Walking out of High School I felt like I was on a mission.
A mission to prove myself to "everyone". I was determined to become successful, travel, loose weight, and become someone. I wasn't going to let myself be the girl that was remembered as crying over her high school boyfriend on the hallway floor.
I set goals and made sure that I reached them. Travelled, got good grades, moved out of state, lost weight, got into graduate school, found an amazing "niche" for myself.
However, I did not recognize that on my journey to prove something to everyone else... In reality, it was leading me to realize that the only person I needed to prove something too was MYSELF.
At the end of the day I had accomplished everything I set out to do.
Yet, whenever I would find myself back in Utah and run into those same people. I was reminded of the person I used to be- I seemed to do a 360 and end up right back where I started.
Seeing them made me feel belittled... Like everything I thought I had accomplished didn't matter. That in their eyes I will always be that 16 year old mess of a girl.
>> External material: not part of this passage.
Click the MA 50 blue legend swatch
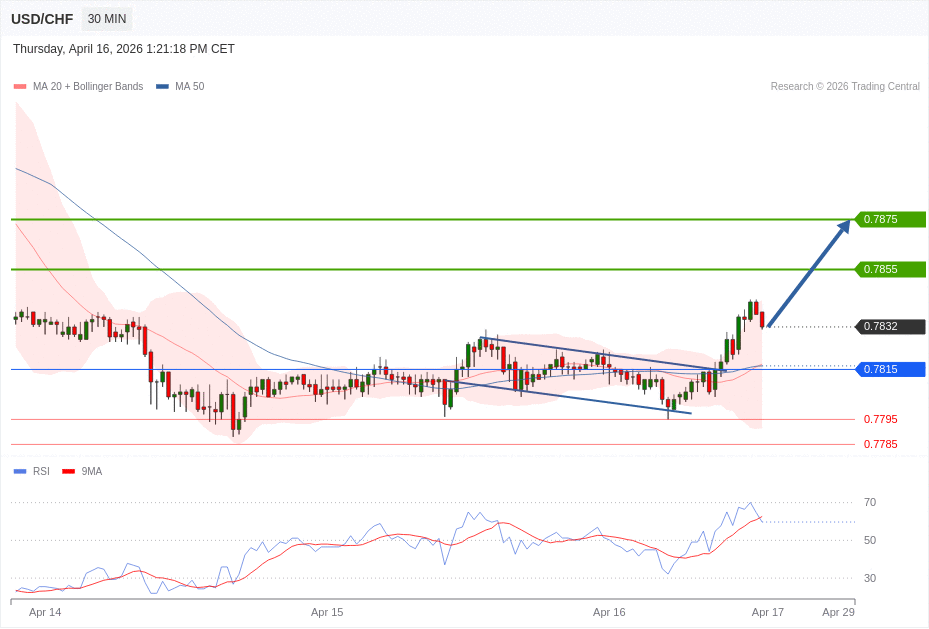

This past year has really helped me recognize that those times in my life-as hard as the where... allowed me to realize at a young age EXACTLY who I didn't want to be.
I hit rock bottom back then.
Honestly, I still think about that time period in my life and it STILL hurts me. People don't realize just how much those few years affected me, and probably always will.
It wasn't about the fact that I wasn't "cool".
It was, however, about the fact that I had absolutely not sense of self-worth to pull myself off the ground at that time.
The blessing in all of it is the fact that I never will allow myself to become that way again.
I have developed a identity that allows me to recognize: I can loose all the weight that I want, become friends with all of the "right people", and be the person on the "winning" side of all of my relationships.
But, NONE of those things will ever give my life meaning, depth or beauty.
Because I wasn't always on top, there is more motivation in me too never be on the bottom again.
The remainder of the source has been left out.